Henrik: excellent and good to know you can buy it in bulk locally. Now try the bibimbap -- you'll love it!

I am so excited about trying this!

Heya, I made my 3rd batch of Kimchi and it so utterly flopped (the first 2 were successful!) Not sure exactly what happened.

Does the type of cabbage make a difference? This time around, I used the same type of cabbage but grown in China (the other time, it was grown in Australia but I couldn't find any this time round). They look about the same, but the Chinese one was harder and didn't seem to dehydrate so much after the same amount of soaking.

The kim chi after 3 weeks ended up being VERY mushy, even the stems! My other kimchi kept for 6 weeks without a problem.

Does the amount of time the kimchi spends in the salt water matter? Is there a particular "look" to the kimchi before it can be preserved? Or should there still be a fair bit of salt? I cut down on the salt by giving it a rinse before mixing it with chilli because I wanted to eat more of it but didn't want sodium overload.

It's a long comment, I know but heh, I'm sure you'll understand my frustration. Any ideas what went wrong?? Now it's like 3 heads of cabbage I'll have to dispose of :(

Dawn:

I've had mixed results with different types of cabbage. Napa cabbage is the ideal type and also it should be heavy to the touch with all the weak leaves removed from the exterior.

My guess is that if your cabbage did not "dehydrate," as you say, and you also rinsed it quite a bit, it did not have enough salt content to remain preserved and just went bad.

The cabbage should be soaked in the salt brine for at least 6 hours but probably better overnight. Don't skimp on the salt because this is the preservative portion of the recipe. And a thicker cabbage may have required more salt.

After the cabbages have soaked in the brine, you should only lightly rinse them. I think this is the source of your problem.

Other problems may have been: use of the wrong type of salt. (Should be only sea salt from a Korean grocer. Never use normal or iodized salt.) Never let metal touch the ingredients and don't use a metal bowl to mix the ingredients. It reacts with the salt.

hello everyone--this is my first post to this site, after only my second visit! btw, i love the Kakdugi recipe.
my mother is korean and has been credited to having one of the best kimchi recipes. her secret? she uses brine shrimp and anchovy sauce, jalapeno peppers (sliced and added among the whole vegetables), pureed white onion and a pureed granny smith apple for extra sweetness.

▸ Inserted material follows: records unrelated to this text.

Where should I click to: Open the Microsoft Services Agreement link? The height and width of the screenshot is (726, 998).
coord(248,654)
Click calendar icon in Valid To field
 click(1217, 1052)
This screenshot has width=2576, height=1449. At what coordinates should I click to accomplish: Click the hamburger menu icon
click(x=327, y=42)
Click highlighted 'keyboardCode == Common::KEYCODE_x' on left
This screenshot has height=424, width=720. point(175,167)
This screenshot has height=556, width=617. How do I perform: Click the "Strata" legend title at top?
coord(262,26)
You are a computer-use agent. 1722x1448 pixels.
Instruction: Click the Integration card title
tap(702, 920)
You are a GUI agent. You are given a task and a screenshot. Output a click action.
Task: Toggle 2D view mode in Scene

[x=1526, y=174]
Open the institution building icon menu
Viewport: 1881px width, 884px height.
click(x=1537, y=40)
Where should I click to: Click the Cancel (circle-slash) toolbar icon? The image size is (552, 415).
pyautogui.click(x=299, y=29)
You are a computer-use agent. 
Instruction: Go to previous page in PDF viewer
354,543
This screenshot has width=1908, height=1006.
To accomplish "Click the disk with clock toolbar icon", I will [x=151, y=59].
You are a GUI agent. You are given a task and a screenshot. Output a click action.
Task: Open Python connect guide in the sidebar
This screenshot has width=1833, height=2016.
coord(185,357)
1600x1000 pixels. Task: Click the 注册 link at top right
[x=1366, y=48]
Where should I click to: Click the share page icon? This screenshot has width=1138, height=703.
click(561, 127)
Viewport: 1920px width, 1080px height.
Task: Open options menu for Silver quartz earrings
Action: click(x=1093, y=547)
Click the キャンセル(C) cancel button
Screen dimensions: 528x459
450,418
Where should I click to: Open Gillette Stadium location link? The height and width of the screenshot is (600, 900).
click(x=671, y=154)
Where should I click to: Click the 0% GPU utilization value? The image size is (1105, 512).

Lactobacilli are also fun to play around with homebrewing beer! If you have enjoyed a flemish sour ale, or any ale labeled "sour", such as Rodenbach, Dutchess De Bourgogne etc they are soured using a combination of L.Bacilli and Lambic cultures.

Brian: too bad you're not my neighbor. I'd gladly swap some kimchi for homebrew... drool!

Hello,
Can Kimchi be a vegetarian dish?
Thanks

It's bit weird..... In Korea, people use Japanese parsley(Oenanthe javanica) instead of watercress. In fact, it is hard to find watercress in Korea, except in major cities.

Hello, I was pleased with your site and this recipe. I enjoy kimchi and will make this soon. However I would like to know how to convert into teaspoons. As an example, say the napa cabbage was 2 lbs. Therefor 2 x 0.7% for ginger equals 0.14. Now how many teaspoons would that be????